> DIRECTION
In the data, write out again the lines between the one holding "Task: Retweet this ArabQahr post" and the one holding "pyautogui.click(x=50, y=29)", inclusive, swapping "Retweet" for "Repost" and leaving everything else as it is.

---------- TASK MATERIAL

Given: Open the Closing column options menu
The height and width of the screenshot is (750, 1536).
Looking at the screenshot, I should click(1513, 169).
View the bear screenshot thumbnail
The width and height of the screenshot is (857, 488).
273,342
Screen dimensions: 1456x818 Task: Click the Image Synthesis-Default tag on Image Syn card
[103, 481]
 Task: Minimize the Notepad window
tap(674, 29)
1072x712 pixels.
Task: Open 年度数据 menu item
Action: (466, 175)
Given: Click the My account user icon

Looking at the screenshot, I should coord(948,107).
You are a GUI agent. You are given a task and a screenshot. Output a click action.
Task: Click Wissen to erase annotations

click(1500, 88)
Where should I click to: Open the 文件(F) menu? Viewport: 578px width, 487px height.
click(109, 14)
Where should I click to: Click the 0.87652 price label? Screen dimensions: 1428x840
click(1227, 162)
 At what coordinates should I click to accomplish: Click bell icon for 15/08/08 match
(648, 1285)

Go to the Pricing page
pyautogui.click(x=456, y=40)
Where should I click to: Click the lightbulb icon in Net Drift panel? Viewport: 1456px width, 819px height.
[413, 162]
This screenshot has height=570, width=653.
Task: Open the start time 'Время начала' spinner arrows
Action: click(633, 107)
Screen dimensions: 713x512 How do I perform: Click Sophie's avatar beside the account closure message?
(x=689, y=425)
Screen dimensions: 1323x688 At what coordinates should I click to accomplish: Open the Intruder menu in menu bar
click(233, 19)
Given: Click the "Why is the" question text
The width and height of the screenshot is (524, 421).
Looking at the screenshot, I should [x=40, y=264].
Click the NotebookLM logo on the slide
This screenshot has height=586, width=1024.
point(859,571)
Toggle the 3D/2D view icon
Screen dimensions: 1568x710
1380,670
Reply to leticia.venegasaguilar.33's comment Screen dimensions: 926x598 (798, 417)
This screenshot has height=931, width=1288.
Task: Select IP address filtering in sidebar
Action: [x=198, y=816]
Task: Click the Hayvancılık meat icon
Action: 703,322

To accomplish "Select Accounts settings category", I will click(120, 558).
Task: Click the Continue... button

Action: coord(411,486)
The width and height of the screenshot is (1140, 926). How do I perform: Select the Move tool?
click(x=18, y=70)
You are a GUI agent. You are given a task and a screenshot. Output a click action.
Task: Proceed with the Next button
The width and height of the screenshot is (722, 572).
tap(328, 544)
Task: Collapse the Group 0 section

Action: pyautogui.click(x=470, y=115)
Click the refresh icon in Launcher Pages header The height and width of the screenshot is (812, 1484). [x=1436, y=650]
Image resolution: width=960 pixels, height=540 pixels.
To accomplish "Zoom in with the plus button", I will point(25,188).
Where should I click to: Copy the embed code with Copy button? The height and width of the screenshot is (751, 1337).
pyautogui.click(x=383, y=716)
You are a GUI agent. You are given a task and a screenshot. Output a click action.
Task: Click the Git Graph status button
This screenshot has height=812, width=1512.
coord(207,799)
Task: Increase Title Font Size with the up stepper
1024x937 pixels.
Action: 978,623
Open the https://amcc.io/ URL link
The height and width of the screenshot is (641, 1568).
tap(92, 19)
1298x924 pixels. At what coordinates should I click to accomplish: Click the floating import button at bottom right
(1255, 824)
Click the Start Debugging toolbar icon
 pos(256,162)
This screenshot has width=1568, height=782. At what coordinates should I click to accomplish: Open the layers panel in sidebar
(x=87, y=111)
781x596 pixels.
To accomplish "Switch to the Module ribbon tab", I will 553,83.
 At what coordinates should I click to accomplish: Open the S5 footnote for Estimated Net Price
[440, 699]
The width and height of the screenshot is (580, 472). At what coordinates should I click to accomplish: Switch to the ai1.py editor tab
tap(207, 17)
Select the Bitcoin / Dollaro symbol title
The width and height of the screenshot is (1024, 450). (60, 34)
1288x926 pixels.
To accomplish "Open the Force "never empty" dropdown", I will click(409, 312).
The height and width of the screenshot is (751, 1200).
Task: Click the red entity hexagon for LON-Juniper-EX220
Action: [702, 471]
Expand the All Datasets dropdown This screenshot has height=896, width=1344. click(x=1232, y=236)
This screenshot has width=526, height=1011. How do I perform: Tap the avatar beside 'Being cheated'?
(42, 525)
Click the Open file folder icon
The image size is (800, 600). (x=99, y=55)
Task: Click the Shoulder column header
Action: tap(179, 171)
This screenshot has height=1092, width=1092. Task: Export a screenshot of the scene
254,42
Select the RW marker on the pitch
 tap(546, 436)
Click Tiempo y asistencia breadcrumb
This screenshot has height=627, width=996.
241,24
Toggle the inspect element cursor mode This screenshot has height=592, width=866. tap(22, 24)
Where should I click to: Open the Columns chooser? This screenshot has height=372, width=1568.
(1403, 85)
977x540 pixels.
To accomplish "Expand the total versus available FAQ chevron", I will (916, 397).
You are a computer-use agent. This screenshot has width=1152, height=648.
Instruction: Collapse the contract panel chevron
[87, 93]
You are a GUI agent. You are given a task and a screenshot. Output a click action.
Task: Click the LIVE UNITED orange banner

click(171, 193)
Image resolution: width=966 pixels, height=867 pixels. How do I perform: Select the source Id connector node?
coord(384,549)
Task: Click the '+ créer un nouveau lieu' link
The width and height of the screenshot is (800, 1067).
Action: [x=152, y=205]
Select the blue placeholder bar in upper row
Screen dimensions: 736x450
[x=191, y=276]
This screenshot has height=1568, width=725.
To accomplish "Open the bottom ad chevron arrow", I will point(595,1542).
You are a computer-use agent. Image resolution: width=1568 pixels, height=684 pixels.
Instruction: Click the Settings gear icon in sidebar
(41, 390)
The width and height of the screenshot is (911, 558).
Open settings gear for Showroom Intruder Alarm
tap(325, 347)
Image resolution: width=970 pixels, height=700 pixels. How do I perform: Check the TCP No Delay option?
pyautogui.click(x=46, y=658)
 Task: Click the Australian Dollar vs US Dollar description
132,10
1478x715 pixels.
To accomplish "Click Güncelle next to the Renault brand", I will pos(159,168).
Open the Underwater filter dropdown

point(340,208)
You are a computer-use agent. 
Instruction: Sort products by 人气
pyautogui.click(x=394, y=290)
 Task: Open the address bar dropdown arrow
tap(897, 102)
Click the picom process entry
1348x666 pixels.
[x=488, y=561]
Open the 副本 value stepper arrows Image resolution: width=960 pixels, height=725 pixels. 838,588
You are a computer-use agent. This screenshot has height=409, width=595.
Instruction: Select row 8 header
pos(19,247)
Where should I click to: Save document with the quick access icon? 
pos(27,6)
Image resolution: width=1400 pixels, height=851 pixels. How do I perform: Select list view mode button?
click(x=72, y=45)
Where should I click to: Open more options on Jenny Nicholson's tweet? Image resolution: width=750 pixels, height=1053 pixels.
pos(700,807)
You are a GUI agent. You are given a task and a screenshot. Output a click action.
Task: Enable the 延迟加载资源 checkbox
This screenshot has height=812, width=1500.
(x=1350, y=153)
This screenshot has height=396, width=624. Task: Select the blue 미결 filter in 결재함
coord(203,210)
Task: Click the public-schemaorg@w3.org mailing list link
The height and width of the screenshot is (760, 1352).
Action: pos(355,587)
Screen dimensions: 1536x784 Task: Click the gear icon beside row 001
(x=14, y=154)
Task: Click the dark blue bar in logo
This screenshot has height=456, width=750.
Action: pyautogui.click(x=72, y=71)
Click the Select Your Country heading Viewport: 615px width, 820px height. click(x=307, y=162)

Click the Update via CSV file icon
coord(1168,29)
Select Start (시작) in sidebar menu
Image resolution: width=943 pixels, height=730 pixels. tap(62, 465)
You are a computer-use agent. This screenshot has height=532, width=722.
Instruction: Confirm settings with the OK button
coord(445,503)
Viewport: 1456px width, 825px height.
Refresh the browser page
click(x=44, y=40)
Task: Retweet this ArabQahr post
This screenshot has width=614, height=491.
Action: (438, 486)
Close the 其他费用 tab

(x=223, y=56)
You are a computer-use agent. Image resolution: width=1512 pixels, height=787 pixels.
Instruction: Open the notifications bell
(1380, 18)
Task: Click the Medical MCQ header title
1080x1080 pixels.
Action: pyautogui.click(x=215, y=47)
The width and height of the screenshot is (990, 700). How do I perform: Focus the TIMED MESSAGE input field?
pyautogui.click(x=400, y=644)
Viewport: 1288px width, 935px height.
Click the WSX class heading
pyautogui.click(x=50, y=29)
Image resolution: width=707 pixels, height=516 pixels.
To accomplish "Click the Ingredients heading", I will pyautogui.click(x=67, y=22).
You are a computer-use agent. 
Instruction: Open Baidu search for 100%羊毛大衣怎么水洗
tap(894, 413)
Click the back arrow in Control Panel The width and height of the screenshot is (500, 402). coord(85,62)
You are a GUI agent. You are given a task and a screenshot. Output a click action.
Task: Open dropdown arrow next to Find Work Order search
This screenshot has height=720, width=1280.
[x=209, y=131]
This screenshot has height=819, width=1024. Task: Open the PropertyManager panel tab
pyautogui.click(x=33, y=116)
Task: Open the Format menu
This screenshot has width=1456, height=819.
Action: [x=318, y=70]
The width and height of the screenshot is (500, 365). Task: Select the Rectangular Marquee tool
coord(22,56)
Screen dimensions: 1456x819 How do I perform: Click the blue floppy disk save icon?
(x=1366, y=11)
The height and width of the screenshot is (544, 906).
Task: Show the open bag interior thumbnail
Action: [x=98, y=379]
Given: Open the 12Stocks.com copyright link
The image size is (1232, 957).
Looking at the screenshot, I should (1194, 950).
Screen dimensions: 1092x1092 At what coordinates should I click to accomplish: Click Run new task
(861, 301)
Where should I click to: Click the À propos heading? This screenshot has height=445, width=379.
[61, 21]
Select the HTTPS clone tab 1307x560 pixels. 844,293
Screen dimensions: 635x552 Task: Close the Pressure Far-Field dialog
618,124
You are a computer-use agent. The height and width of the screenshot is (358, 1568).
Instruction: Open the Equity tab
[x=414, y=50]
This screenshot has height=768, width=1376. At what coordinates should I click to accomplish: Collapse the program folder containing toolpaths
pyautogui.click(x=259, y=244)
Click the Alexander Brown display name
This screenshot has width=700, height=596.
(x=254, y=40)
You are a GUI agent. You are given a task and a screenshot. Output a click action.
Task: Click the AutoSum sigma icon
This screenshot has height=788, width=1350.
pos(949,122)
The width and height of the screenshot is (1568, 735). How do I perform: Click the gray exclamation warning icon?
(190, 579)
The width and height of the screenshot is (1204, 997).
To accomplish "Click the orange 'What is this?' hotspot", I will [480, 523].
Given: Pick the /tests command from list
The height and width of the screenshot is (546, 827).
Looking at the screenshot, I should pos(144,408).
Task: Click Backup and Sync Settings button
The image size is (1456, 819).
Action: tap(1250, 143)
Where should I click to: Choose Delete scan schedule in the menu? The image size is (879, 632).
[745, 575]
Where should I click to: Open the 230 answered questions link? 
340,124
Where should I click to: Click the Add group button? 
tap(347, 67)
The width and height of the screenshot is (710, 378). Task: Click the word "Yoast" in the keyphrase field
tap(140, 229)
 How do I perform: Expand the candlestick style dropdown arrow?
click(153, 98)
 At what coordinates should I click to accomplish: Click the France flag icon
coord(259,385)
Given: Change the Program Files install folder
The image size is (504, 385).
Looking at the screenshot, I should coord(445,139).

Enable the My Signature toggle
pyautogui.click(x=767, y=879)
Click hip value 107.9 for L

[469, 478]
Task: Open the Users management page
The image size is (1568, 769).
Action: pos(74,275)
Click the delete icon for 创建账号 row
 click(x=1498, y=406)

--------------------

> REPLY TO THE TASK
Task: Repost this ArabQahr post
This screenshot has width=614, height=491.
Action: (438, 486)
Close the 其他费用 tab

(x=223, y=56)
You are a computer-use agent. Image resolution: width=1512 pixels, height=787 pixels.
Instruction: Open the notifications bell
(1380, 18)
Task: Click the Medical MCQ header title
1080x1080 pixels.
Action: pyautogui.click(x=215, y=47)
The width and height of the screenshot is (990, 700). How do I perform: Focus the TIMED MESSAGE input field?
pyautogui.click(x=400, y=644)
Viewport: 1288px width, 935px height.
Click the WSX class heading
pyautogui.click(x=50, y=29)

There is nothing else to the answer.